→ **THE DATA**
--------------------
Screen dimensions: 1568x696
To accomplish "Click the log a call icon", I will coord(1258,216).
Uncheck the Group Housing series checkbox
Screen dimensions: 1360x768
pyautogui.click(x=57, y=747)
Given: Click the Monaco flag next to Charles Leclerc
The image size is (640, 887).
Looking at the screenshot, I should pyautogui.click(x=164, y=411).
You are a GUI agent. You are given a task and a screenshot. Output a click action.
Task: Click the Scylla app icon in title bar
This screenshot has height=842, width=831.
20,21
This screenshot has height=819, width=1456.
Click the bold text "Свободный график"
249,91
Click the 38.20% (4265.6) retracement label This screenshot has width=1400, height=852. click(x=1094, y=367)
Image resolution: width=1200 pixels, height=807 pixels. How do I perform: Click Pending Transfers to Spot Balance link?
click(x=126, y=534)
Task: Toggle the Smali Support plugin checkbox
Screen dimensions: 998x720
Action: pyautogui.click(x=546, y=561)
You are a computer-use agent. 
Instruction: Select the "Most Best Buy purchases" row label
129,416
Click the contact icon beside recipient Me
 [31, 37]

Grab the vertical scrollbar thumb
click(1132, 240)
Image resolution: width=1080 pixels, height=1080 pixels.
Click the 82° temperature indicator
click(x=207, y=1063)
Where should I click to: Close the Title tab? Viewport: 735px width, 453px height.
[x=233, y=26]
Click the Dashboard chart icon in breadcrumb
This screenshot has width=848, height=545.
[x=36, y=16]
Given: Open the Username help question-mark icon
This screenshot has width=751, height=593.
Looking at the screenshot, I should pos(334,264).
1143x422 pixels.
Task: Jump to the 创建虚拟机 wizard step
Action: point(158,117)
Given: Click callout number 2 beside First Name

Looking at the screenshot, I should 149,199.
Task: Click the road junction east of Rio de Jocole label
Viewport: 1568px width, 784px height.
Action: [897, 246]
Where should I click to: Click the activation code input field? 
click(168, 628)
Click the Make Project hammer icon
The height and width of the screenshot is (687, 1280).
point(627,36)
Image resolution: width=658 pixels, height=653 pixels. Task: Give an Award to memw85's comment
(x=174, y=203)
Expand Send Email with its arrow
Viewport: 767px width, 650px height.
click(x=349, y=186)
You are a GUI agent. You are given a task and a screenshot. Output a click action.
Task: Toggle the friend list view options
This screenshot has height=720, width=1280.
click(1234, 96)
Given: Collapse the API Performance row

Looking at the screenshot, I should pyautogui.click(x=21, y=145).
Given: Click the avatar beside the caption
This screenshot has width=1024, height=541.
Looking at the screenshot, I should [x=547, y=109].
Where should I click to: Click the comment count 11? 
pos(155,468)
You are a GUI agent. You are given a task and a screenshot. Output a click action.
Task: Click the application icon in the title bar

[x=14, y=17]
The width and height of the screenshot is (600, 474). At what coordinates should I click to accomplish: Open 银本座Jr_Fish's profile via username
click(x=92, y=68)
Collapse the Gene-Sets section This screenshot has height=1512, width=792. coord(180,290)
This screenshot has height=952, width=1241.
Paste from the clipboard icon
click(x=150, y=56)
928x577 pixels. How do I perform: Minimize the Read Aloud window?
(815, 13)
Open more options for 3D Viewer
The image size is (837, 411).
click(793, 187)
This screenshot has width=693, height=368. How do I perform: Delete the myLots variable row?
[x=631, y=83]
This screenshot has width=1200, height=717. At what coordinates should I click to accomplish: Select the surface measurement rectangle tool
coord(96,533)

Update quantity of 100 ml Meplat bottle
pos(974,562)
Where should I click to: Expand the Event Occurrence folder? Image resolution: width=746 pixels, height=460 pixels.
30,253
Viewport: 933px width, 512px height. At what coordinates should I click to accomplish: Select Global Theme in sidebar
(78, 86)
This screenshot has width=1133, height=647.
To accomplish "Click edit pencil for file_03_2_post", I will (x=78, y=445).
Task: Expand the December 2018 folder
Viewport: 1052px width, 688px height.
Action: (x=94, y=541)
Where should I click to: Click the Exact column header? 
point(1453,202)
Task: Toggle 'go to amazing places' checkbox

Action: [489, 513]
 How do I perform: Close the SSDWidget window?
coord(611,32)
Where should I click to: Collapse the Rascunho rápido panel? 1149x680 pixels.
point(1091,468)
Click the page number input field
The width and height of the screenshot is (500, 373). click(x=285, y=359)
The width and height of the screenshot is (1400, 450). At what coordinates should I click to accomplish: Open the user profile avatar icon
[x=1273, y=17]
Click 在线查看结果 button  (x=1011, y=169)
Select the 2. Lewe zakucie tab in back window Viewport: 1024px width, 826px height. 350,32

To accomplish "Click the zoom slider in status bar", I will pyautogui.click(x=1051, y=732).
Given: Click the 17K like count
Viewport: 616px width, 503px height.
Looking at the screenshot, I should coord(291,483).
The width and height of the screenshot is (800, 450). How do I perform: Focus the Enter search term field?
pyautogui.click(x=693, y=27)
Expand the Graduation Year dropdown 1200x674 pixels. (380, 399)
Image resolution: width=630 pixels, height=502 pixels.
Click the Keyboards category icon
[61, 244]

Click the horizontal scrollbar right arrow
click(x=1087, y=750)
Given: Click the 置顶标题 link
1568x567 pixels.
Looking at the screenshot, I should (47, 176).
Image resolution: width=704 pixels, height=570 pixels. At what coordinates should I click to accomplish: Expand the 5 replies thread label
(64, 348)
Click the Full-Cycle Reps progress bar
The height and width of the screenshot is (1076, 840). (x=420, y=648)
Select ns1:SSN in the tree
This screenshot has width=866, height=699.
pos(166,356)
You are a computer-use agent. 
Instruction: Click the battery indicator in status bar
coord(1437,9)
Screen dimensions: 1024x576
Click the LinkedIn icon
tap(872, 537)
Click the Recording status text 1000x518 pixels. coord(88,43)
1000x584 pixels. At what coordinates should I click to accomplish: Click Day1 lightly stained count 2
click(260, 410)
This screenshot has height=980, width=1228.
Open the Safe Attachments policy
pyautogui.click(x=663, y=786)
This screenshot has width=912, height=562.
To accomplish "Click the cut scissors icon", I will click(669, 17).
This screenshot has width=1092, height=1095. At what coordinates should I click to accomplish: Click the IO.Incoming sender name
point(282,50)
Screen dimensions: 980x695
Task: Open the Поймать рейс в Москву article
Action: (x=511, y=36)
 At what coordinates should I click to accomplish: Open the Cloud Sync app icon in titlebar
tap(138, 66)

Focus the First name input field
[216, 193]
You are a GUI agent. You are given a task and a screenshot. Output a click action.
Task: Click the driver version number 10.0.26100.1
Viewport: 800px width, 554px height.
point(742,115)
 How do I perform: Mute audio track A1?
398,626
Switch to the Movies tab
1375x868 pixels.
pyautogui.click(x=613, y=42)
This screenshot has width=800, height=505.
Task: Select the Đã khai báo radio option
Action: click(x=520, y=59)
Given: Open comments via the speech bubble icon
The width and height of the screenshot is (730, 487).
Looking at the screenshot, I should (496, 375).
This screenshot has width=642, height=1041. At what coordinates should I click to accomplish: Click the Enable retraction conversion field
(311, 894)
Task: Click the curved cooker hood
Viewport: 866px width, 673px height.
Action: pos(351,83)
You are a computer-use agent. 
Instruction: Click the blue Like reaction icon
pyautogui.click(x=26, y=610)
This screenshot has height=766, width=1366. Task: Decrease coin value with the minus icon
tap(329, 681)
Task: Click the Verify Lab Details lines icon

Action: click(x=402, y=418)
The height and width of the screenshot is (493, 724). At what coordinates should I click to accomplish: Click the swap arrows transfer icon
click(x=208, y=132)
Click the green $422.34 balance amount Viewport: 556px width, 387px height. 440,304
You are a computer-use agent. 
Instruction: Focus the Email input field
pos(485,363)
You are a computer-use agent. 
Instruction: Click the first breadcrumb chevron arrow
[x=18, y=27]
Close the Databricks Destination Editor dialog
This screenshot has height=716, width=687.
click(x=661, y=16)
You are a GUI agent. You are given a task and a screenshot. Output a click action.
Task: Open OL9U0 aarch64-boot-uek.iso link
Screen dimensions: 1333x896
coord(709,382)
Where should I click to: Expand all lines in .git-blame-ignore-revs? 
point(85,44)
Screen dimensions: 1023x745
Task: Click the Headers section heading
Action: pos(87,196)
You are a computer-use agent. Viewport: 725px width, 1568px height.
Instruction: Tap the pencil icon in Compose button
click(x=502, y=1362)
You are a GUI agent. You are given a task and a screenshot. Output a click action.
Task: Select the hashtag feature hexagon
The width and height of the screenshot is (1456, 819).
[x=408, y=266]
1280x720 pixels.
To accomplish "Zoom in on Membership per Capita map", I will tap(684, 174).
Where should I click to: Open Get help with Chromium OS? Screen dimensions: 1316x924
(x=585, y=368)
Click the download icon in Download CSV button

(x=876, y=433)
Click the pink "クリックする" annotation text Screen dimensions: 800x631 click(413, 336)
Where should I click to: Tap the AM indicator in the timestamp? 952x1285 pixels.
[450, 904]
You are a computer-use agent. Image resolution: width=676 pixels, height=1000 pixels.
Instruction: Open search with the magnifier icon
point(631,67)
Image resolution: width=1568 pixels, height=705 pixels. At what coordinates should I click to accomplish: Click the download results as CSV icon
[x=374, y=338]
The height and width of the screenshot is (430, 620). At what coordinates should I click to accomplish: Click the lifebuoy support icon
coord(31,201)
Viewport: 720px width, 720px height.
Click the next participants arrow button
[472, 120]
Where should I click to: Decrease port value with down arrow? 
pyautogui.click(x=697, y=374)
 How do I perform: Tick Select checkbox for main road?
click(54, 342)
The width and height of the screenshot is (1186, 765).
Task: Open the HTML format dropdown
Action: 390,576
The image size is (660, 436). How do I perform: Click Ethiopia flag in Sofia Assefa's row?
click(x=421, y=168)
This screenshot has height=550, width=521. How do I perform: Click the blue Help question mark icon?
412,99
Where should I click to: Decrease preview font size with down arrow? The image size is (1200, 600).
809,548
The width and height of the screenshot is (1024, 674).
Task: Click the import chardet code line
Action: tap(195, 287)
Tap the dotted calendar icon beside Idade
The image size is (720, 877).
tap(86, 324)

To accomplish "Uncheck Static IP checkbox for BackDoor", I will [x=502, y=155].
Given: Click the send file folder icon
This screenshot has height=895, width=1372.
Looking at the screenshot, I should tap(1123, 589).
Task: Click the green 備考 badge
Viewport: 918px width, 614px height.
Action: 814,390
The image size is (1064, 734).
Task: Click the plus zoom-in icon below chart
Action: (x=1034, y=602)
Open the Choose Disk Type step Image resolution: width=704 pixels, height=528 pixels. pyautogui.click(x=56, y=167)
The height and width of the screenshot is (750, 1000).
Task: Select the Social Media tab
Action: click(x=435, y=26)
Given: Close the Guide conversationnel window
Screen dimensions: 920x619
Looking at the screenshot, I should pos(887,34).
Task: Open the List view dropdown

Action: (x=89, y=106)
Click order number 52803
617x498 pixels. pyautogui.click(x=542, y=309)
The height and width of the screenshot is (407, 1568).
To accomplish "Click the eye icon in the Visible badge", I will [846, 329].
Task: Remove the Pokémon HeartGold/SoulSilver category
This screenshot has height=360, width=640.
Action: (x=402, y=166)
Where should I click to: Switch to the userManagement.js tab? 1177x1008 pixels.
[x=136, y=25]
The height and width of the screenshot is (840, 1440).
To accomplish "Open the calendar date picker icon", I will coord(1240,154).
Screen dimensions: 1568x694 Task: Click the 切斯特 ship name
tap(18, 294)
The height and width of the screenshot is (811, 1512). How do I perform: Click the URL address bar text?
--------------------
→ **YOUR ASSIGNMENT**
Reproduce exactly the final stretch of the listing, starting at the line that contains "This screenshot has height=360, width=640." and ending with the last line.

→ **RESPONSE TO THE TASK**
This screenshot has height=360, width=640.
Action: (x=402, y=166)
Where should I click to: Switch to the userManagement.js tab? 1177x1008 pixels.
[x=136, y=25]
The height and width of the screenshot is (840, 1440).
To accomplish "Open the calendar date picker icon", I will coord(1240,154).
Screen dimensions: 1568x694 Task: Click the 切斯特 ship name
tap(18, 294)
The height and width of the screenshot is (811, 1512). How do I perform: Click the URL address bar text?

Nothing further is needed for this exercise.